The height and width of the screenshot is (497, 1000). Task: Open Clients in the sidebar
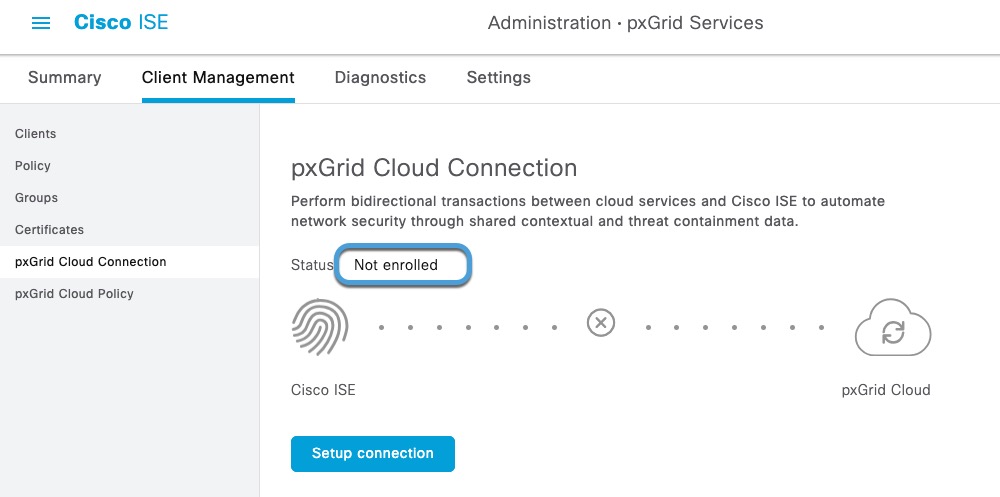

==

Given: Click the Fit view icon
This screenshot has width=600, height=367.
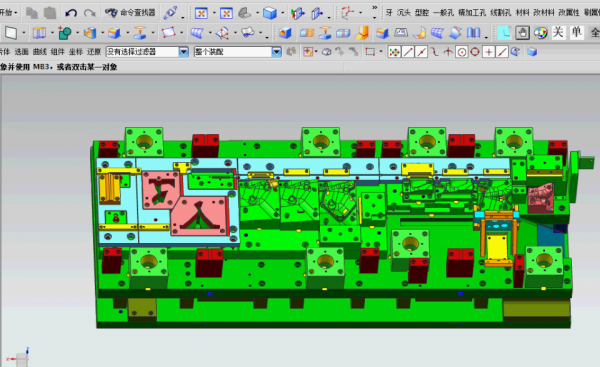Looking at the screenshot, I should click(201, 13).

==

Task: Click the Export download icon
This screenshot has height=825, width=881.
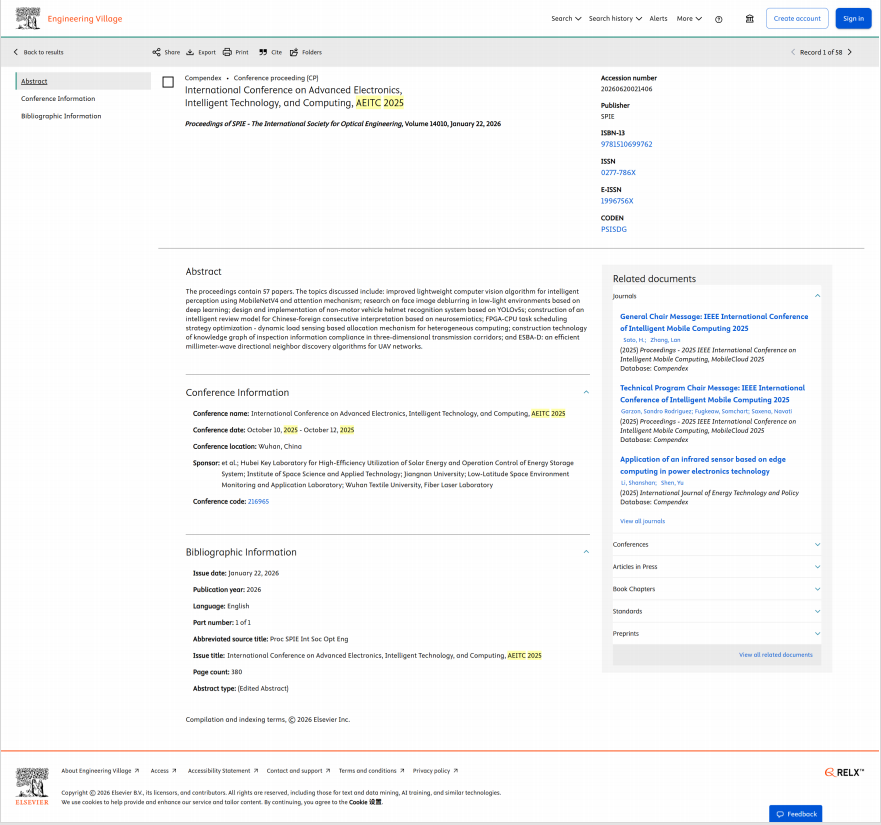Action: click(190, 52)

**What you have to do:** Check every line of the entries above, and copy those that carry the string "icon".

**Response to this exercise:**
Given: Click the Fit view icon
Task: Click the Export download icon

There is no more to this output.